Segment Start: Supplied records

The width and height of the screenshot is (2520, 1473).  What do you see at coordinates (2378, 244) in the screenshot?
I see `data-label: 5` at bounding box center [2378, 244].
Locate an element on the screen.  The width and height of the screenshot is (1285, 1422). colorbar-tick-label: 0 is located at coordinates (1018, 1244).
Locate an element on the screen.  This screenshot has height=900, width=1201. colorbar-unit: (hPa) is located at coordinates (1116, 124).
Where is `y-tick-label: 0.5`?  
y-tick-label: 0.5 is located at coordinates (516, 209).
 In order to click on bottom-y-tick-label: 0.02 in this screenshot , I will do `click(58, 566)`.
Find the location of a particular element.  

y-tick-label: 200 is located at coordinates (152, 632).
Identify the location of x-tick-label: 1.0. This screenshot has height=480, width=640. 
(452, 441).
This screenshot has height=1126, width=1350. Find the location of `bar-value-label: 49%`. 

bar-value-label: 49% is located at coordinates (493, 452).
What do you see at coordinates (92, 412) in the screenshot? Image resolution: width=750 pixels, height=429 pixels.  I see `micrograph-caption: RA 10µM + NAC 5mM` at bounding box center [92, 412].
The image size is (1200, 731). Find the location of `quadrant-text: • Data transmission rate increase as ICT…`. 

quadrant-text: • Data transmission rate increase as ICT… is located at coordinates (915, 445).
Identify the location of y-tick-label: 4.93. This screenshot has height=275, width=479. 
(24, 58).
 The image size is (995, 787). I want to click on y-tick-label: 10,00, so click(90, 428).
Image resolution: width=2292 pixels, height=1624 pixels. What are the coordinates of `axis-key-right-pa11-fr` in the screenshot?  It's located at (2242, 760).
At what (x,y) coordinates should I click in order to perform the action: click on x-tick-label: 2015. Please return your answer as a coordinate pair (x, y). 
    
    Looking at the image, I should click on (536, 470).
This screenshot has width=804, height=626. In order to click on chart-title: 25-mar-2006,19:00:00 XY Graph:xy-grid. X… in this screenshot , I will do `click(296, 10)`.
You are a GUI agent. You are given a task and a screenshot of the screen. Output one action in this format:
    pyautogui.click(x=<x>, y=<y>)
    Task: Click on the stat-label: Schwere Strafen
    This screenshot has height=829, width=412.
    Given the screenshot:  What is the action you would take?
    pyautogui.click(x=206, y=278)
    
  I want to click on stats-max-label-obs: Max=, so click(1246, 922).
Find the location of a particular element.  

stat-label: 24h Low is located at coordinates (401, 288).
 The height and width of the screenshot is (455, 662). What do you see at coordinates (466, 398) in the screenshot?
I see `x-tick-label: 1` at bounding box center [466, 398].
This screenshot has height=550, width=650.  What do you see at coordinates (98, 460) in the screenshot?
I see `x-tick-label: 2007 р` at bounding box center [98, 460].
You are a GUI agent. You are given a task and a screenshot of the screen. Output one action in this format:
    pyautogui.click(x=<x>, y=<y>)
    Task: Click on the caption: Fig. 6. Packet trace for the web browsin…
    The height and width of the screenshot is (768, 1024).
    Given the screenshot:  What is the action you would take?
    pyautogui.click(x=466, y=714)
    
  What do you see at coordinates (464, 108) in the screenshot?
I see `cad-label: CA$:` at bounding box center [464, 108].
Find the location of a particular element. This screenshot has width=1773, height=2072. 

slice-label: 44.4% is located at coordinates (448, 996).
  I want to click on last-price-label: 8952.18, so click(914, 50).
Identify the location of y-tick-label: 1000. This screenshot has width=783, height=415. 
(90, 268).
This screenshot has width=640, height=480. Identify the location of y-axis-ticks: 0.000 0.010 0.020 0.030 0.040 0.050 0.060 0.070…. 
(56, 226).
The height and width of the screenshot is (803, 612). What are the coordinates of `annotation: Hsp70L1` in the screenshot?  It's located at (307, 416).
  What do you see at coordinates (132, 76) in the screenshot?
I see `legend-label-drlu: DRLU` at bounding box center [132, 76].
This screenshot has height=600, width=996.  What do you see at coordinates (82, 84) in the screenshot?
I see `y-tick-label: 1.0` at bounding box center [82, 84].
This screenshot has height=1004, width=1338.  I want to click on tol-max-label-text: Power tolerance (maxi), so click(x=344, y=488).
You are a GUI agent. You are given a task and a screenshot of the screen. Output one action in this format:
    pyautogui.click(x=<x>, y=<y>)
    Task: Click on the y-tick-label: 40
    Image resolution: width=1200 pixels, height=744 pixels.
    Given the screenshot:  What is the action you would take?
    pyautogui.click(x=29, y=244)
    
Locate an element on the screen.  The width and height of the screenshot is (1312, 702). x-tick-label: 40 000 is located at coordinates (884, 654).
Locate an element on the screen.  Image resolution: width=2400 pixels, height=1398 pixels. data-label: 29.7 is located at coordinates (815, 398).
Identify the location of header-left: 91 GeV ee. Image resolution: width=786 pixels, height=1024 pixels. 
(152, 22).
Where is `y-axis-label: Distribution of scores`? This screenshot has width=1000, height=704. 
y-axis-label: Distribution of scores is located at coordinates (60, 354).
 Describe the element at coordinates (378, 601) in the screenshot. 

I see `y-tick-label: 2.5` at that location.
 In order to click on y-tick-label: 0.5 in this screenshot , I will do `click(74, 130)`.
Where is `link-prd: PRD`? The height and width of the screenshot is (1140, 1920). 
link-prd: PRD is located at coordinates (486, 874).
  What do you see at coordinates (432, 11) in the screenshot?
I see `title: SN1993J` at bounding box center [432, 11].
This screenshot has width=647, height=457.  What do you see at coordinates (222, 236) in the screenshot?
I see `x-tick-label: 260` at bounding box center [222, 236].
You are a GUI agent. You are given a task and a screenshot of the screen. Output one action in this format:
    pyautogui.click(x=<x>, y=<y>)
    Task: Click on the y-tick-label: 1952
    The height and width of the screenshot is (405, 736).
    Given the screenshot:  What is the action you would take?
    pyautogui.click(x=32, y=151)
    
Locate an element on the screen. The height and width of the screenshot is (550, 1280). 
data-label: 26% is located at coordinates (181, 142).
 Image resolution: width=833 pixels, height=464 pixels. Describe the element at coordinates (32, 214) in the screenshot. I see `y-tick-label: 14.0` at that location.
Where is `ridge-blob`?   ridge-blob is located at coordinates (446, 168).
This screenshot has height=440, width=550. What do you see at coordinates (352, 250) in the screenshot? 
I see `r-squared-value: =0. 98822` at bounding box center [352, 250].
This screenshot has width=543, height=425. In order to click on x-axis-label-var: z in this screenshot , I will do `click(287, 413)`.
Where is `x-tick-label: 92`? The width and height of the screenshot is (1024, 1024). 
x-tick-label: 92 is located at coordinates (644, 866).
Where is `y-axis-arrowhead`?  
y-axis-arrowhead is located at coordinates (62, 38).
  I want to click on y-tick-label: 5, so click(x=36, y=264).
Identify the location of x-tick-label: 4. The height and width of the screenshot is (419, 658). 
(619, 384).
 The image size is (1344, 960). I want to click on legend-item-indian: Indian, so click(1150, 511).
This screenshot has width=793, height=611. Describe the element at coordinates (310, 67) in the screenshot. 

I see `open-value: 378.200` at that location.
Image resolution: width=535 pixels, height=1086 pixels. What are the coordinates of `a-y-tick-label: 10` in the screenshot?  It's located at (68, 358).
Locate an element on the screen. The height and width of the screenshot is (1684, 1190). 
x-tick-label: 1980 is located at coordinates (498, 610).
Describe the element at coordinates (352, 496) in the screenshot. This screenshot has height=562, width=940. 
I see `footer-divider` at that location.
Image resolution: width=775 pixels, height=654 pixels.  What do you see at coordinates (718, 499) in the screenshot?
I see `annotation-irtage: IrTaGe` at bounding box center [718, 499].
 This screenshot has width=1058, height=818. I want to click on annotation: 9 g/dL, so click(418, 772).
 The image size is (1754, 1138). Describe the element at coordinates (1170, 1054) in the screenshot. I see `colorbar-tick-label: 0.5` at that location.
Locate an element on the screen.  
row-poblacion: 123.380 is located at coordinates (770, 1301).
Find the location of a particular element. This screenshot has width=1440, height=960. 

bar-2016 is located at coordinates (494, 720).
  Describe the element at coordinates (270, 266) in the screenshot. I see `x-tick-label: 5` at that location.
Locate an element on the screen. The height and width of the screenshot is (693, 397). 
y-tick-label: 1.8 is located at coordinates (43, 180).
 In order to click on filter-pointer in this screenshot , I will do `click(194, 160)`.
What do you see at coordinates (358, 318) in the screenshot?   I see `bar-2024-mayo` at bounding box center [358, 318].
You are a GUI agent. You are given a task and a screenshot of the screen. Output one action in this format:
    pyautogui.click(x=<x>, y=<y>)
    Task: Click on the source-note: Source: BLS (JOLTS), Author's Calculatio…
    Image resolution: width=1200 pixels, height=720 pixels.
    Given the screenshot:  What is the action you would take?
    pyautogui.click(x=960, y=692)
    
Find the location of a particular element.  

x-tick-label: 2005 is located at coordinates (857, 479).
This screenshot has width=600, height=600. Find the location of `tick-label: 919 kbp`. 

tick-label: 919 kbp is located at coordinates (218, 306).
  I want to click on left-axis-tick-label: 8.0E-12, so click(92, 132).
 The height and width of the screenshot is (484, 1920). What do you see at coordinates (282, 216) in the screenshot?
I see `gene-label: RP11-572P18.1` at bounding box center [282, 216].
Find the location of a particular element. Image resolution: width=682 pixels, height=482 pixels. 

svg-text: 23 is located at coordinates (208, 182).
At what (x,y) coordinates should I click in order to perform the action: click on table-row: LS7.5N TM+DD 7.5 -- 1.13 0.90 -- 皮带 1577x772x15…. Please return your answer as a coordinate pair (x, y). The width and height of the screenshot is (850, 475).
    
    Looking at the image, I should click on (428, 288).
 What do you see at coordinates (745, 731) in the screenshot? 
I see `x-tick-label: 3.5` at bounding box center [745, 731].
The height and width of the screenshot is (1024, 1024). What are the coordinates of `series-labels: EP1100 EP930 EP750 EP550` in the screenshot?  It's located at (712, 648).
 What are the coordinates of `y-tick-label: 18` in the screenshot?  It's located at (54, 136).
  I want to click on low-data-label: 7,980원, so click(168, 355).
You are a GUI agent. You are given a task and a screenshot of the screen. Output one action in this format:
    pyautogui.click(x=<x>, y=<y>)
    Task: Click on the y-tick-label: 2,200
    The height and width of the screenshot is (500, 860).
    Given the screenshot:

Segment End: Supplied records

> _What the task asks_: Reproduce, word for word, everything from the start of the lines above down to the line containing "y-tick-label: 0.5 is", both ends included.

> _Your response_:
The width and height of the screenshot is (2520, 1473).  What do you see at coordinates (2378, 244) in the screenshot?
I see `data-label: 5` at bounding box center [2378, 244].
Locate an element on the screen.  The width and height of the screenshot is (1285, 1422). colorbar-tick-label: 0 is located at coordinates (1018, 1244).
Locate an element on the screen.  This screenshot has height=900, width=1201. colorbar-unit: (hPa) is located at coordinates (1116, 124).
Where is `y-tick-label: 0.5`?  
y-tick-label: 0.5 is located at coordinates (516, 209).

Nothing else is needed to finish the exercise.